See our review for fuller assessment.




Review Summaries
Source Rating Date Reviewer
The Guardian . 19/8/2006 Jay Parini
The Independent . 30/8/2006 Jonathan Gibbs
Independent on Sunday . 20/8/2006 Tom Boncza-Tomaszewski
The LA Times . 28/2/2006 Rich Cohen
San Francisco Chronicle . 12/2/2006 Elizabeth Kiem
Sunday Telegraph . 27/8/2006 James Flint
The Village Voice . 17/2/2006 Pete L'Official


  Review Consensus:

  Funny, well done

  From the Reviews:
  • "Bachelder doesn't really know what to do with everything he has dug up here, but he has performed a small miracle of sorts, unearthing at least one shimmering truth: that we never learned as much as we might have from men like Sinclair. Needless to say, we need them now." - Jay Parini, The Guardian

  • "Bachelder's satire is distinctly myopic, focused on ironic detail, rather than the big picture. He is adept at describing the ways that political will can become diluted: by fame, money, artistic concerns. Yet what looks at first like a candidate for the Great American Political Novel ends up a coruscating, though hardly unprecedented, lament for the dumbing-down of an entire culture." - Jonathan Gibbs, The Independent

  • "It's a well-meaning novel (.....) Yet the project very quickly starts to feel laboured, as if the author's locked himself on a course he can't deviate from." - Tom Boncza-Tomaszewski, Independent on Sunday

  • "In fact, my biggest qualm about U.S.! is that the most vivid moments (...) are not allowed to linger.
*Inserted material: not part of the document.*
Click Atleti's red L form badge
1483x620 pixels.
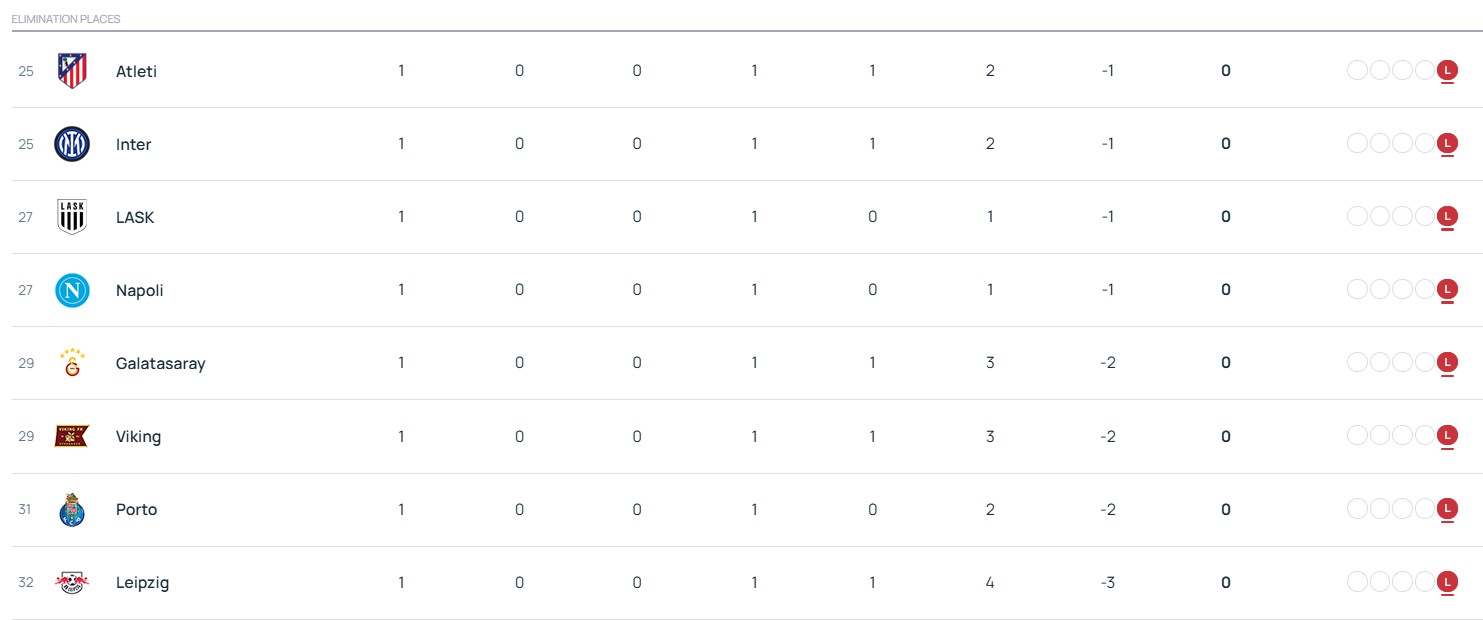pyautogui.click(x=1447, y=71)
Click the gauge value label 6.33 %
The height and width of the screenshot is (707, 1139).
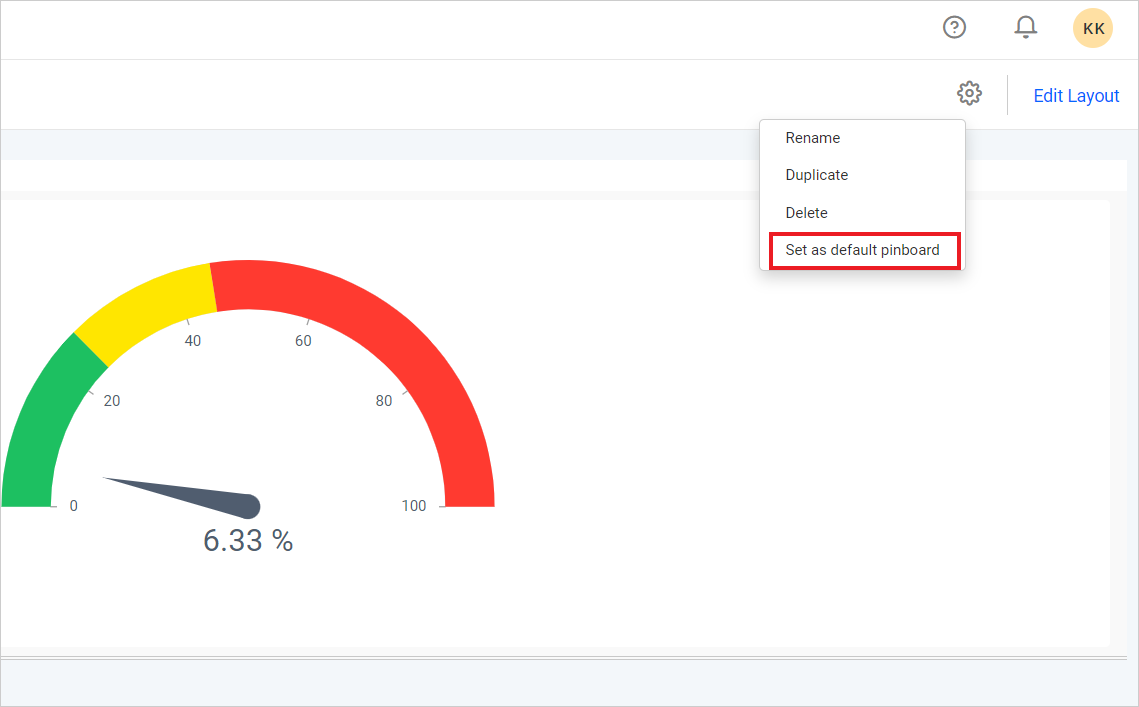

It's as if Bachelder doesn't trust us, like the kid at the movies who keeps poking you in the ribs and reminding you that it's all a joke and that none of it matters because the universe is so big and you are so small. (...) As in the most acute satire, all this comes off as entirely believable, so much so that when you put the book down it's the real world that feels like farce. Passing through Bachelder's consciousness, you see, as if for the first time, how strange life in America really is -- how unreal its characters, its plot lines, its dramas." - Rich Cohen, The Los Angeles Times

  • "U.S.! is less a novel than a bag of tricks. It chronicles the waning spirit of political engagement in fiction and the rise of ambivalence and cynicism. The first half of the book is an inventive collection of Sinclair ephemera (.....) All of these elements are masterfully conceived, full of inside and outside jokes." - Elizabeth Kiem, San Francisco Chronicle

  • "(S)trange and somewhat wonderful" - James Flint, Sunday Telegraph

  • "A righteously absurd, corporeal allegory for the demise of the radical Left in America and a meditation on the efficacy of the political novel, Bachelder's vicious cycle of afterlife and death is also malevolently funny. For its first half, U.S.! reads less as novel than as thoroughly modern miscellany. (...) Part of the enjoyment of reading U.S.! comes (...) also from Bachelder's palpable ambivalence about old Upton and the fate of political fiction. Is this decomposing cipher a pamphleteer or a prophet, a talentless hack or a tragic hero ? (Survey says: all of the above.) And, implicitly: Is the book in your hands even worth writing anymore ?" - Pete L'Official, The Village Voice

Please note that these ratings solely represent the complete review's biased interpretation and subjective opinion of the actual reviews and do not claim to accurately reflect or represent the views of the reviewers. Similarly the illustrative quotes chosen here are merely those the complete review subjectively believes represent the tenor and judgment of the review as a whole. We acknowledge (and remind and warn you) that they may, in fact, be entirely unrepresentative of the actual reviews by any other measure.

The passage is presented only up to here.